Stephen Pollard, writing in Sundayexpress.com, notes that the recent anti-Semitic leaflet distributed in Ukraine demanding Jews register or be deported might make Russia look more philo-Semitic than Ukraine, but that theory is false. Pollard, whose grandparents fled Poland and Latvia in the late 1800’s, notes that Vladimir Putin disingenuously used reported Ukrainian anti-Semitism as an excuse for his invasion of Crimea and his threat to enter eastern Ukraine, saying he was acting in that fashion because he wanted to save the Jews.
Yet, as Pollard writes, “Under President Putin there may not be state-sponsored anti-Semitism but ultra-nationalist anti-Semitic groups flourish, aided by the security services. State-run broadcasters regularly feature anti-Semitic conspiracy theorists.”

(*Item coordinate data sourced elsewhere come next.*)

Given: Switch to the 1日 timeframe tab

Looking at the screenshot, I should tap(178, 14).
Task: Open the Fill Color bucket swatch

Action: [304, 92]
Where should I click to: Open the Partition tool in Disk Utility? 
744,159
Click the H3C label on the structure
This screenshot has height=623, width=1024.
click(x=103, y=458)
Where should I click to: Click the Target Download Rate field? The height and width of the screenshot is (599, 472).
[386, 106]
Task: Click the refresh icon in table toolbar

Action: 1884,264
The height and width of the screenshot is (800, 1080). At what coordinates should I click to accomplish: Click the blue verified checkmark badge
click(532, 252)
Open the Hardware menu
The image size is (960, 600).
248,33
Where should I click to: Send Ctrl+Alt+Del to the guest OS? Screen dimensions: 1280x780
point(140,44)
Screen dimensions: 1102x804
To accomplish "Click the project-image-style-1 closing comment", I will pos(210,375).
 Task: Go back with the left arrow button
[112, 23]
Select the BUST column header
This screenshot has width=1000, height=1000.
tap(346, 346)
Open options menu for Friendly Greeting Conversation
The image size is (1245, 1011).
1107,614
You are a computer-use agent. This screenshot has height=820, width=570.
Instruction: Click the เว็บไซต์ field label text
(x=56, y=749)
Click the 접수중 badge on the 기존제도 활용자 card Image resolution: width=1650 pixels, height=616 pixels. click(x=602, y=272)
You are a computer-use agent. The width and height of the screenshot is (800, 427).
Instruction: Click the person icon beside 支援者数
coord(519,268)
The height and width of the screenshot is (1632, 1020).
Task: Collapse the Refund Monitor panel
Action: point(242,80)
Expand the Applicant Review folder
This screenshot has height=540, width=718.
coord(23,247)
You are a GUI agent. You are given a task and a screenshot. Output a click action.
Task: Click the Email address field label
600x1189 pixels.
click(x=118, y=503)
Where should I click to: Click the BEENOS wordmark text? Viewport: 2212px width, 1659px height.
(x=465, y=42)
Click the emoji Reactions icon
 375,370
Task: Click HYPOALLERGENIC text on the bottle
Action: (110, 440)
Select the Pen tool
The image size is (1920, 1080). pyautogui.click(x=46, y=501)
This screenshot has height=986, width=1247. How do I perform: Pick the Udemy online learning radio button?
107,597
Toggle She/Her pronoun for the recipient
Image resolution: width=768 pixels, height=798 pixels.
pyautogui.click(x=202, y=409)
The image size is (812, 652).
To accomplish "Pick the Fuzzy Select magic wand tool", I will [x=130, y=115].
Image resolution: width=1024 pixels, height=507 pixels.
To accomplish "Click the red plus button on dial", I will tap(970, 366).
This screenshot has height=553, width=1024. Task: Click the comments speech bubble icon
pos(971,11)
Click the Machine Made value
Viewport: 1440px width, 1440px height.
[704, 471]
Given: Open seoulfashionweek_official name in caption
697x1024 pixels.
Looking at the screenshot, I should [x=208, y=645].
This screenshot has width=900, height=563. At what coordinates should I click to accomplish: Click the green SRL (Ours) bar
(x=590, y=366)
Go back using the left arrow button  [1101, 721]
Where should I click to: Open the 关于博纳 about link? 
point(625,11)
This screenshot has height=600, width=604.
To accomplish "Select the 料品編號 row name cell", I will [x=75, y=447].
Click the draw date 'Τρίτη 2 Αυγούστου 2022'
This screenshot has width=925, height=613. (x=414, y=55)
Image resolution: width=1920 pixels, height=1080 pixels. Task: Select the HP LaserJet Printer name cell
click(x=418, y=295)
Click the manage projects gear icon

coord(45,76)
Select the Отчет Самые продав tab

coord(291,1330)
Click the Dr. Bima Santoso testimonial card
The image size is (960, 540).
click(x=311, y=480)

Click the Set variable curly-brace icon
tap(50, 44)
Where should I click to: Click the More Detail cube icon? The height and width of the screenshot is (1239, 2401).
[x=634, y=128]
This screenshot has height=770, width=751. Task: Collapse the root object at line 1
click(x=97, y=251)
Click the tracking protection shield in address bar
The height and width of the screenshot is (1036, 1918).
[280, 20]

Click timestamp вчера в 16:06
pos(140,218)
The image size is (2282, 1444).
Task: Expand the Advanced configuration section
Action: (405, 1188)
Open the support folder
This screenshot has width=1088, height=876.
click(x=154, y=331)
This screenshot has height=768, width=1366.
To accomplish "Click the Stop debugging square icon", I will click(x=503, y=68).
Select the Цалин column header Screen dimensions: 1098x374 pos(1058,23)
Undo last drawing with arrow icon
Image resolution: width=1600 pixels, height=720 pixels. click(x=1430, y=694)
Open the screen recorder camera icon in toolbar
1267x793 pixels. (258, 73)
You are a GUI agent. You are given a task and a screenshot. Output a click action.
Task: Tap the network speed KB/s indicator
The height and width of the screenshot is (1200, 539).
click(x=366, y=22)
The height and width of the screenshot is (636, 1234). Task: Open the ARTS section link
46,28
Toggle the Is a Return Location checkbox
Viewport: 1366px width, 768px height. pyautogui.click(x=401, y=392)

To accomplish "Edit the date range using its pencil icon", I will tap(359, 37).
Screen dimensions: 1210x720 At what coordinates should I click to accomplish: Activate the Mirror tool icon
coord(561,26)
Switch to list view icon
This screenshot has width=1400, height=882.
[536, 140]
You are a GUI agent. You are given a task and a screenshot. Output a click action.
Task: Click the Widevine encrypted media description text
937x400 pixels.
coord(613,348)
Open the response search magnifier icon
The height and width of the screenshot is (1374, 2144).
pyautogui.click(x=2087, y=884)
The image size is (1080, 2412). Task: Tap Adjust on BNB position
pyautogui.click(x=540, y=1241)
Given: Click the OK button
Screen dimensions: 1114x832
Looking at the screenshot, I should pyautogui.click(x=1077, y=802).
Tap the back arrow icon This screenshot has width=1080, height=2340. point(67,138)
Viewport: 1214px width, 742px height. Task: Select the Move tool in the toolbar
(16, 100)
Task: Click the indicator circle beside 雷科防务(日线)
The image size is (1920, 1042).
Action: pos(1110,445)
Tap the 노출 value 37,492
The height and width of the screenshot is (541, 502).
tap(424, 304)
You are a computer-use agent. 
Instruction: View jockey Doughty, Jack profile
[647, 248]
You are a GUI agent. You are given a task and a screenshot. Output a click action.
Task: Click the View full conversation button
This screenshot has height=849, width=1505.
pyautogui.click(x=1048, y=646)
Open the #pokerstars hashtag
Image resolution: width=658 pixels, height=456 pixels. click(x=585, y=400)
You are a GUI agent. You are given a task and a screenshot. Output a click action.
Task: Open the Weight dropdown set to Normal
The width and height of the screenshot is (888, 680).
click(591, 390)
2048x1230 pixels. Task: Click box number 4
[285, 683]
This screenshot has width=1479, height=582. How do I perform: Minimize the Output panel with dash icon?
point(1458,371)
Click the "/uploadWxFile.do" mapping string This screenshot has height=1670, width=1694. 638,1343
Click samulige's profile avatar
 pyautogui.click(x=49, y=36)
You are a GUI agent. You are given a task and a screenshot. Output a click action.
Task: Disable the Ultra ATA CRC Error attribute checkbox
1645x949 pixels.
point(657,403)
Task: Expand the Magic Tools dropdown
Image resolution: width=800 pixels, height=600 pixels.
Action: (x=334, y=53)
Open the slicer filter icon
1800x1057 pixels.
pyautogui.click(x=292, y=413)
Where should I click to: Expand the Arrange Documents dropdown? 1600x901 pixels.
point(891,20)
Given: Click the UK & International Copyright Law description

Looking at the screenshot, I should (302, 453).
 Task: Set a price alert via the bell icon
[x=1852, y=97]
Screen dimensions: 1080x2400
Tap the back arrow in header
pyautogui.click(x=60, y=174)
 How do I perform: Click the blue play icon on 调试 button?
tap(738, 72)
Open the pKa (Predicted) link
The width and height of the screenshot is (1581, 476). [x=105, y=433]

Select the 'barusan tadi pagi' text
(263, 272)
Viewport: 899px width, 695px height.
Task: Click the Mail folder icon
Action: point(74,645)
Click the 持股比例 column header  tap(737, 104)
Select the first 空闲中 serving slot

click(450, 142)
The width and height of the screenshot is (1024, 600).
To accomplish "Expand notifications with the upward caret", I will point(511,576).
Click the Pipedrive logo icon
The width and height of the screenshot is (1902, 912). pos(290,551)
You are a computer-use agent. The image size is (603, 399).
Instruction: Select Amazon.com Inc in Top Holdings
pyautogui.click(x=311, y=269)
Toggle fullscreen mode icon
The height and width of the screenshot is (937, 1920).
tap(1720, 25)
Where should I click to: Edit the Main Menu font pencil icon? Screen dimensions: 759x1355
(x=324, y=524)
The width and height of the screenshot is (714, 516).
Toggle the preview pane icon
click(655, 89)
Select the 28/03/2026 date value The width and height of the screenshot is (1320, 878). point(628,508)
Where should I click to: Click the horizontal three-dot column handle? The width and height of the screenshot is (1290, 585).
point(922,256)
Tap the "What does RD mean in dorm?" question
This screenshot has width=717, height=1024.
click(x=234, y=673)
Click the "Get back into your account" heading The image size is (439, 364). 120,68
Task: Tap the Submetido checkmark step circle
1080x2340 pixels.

Pollard is quite aware of historical Ukrainian hatred of Jews, noting the 1941 massacre of 11,500 Jews by the Nazis with Ukrainian help and the butchery of 70% of Ukrainian Jews, amounting to over a million people during the Nazi era. But he also notes that Dnipropetrovsk has the largest Jewish community centre in the world, and Jews are not afraid to live openly as Jews in Ukraine, unlike Russia. Dnipropetrovsk’s Chief Rabbi Kaminezki said of Putin’s claims of Ukrainian anti-Semitism, “What Putin is saying about anti-Semitism in the Ukraine is mostly just a lie to divide us.”